Some lenders have asset-depletion programs, which allow you to generate income off an asset. This typically means having large assets in the bank to draw a proposed income from, which is then used to qualify for home financing. However, this is not the route most people take. Generally speaking, you’ll need to have income to offset the mortgage payment and to keep your debts relatively low in relationship to your income, which creates room for your mortgage payment.

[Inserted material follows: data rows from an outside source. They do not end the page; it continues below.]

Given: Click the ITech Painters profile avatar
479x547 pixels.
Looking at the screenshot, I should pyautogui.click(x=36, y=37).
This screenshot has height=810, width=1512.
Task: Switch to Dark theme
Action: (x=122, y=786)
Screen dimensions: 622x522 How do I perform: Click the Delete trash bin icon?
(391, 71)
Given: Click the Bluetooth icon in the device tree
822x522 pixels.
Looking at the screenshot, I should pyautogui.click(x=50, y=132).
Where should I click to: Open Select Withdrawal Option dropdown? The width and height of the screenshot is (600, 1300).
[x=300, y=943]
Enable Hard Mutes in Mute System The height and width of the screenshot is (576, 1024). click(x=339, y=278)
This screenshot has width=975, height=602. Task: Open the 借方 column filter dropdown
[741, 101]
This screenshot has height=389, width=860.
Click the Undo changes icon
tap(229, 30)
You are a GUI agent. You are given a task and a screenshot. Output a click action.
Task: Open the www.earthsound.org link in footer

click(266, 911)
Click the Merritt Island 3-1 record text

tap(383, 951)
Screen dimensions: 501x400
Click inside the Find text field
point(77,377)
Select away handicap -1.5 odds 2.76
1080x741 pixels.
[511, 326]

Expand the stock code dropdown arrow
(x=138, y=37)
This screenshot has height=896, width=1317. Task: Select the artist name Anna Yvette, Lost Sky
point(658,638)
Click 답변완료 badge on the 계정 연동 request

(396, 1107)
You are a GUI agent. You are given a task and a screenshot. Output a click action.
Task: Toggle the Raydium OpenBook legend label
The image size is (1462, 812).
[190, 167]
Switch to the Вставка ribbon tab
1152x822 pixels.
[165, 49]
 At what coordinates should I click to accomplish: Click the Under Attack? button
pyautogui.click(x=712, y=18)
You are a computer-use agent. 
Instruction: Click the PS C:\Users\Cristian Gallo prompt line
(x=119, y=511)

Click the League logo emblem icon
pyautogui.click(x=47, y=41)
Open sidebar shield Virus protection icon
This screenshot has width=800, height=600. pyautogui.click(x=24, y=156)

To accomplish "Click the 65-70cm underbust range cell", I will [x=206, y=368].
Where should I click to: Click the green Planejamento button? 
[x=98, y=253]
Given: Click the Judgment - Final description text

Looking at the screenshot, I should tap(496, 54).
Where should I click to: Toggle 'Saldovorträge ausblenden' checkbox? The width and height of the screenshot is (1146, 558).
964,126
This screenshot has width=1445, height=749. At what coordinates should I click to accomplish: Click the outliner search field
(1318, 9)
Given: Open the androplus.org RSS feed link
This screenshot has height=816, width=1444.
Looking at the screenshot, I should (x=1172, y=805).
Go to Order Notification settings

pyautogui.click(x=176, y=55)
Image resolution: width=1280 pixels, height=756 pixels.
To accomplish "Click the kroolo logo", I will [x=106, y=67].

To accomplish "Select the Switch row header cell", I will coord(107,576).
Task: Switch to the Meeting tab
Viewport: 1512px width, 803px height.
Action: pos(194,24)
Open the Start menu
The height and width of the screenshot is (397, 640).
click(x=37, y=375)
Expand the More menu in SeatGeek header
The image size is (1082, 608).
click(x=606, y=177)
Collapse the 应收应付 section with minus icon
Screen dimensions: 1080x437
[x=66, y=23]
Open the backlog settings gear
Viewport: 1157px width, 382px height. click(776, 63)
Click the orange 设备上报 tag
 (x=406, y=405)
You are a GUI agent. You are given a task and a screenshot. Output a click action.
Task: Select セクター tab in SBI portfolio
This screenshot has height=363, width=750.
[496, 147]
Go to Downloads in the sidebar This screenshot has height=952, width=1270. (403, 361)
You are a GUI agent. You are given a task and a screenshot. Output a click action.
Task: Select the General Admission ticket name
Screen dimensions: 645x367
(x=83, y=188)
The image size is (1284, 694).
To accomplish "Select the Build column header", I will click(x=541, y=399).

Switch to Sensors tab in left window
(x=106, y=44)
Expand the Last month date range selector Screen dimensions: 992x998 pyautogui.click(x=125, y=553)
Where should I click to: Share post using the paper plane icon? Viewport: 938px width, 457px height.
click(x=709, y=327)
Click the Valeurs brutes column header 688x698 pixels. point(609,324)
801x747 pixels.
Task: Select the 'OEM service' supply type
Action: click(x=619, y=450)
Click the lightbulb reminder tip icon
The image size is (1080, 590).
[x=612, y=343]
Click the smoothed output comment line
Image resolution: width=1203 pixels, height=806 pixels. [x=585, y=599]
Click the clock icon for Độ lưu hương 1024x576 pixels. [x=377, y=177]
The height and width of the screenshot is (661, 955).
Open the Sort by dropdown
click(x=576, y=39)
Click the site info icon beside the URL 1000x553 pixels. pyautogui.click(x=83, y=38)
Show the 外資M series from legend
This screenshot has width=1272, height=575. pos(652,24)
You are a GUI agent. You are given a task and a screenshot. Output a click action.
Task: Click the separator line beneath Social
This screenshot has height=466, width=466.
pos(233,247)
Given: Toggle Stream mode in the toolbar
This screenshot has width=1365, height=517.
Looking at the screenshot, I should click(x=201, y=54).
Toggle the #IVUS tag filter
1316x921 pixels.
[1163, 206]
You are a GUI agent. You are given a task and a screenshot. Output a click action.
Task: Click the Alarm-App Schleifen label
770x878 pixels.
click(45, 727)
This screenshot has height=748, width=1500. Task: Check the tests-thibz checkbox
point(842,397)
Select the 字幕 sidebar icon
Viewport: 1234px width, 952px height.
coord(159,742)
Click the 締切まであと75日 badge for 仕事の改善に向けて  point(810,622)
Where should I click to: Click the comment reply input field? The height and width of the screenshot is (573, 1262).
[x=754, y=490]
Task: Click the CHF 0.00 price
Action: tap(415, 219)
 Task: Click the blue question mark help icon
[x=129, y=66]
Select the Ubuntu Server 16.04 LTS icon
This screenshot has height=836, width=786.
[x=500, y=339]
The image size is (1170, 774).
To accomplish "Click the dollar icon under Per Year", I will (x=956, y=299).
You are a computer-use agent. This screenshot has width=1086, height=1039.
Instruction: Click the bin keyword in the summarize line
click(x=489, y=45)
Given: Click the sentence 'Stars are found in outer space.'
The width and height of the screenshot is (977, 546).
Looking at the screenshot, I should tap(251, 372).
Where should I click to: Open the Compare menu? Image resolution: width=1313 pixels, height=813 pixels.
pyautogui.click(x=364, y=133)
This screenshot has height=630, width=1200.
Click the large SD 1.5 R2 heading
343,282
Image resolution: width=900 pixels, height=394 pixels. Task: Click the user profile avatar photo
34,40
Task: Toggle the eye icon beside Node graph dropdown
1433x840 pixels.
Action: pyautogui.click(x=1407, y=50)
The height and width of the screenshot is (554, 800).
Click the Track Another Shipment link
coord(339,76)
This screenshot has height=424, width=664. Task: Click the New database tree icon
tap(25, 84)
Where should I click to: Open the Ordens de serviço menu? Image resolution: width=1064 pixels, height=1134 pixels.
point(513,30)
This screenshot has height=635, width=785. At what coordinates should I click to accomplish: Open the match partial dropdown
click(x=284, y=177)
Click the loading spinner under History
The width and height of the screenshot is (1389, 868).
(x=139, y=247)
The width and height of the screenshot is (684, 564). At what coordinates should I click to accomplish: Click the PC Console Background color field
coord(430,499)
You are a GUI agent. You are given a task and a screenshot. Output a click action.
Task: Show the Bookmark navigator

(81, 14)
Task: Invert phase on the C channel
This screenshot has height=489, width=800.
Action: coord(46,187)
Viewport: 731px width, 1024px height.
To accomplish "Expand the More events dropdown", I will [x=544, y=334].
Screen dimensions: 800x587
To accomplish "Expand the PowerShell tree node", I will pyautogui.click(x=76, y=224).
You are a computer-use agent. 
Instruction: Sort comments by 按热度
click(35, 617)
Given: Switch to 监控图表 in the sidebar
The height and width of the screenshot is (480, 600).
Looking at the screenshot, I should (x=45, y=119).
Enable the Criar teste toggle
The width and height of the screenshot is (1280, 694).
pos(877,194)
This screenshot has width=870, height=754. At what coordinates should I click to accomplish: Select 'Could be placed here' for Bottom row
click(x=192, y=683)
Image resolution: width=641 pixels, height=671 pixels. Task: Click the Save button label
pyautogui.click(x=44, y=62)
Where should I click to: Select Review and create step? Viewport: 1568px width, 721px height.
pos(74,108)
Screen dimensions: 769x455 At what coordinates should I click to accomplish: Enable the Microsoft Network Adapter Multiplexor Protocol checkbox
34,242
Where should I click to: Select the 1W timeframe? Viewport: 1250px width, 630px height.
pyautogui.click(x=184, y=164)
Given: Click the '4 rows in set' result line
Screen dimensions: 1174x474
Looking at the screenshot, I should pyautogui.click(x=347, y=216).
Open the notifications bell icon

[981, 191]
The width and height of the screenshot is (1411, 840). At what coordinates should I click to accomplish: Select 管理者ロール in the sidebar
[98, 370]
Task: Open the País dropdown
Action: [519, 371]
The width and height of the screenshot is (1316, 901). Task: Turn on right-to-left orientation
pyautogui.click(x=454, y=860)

Your credit score plays a major role in securing a mortgage. In most cases, if you have a credit score anywhere in the 620 or higher range, you’re in business. In some cases, you can get a mortgage if your credit score is under 620, with stronger credit requirements such as a 43% maximum debt-to-income ratio.
Securing Your Mortgage
If you only have one or two of these things, the odds of getting a mortgage will be harder, as each helps to prove that you really can afford to repay the mortgage. If you have income but don’t have credit, no amount of cash will fix that. If you have cash but don’t have credit, that will not fix the need for income. All three components must be in alignment in order to qualify for mortgage-loan financing.
Lenders will closely examine for your full income, cash and credit. After all, it’s how they determine how much mortgage and/or home you are eligible for. If you are deficient in an area, focus on fixing that obstacle. Getting approved for financing will soon be in reach.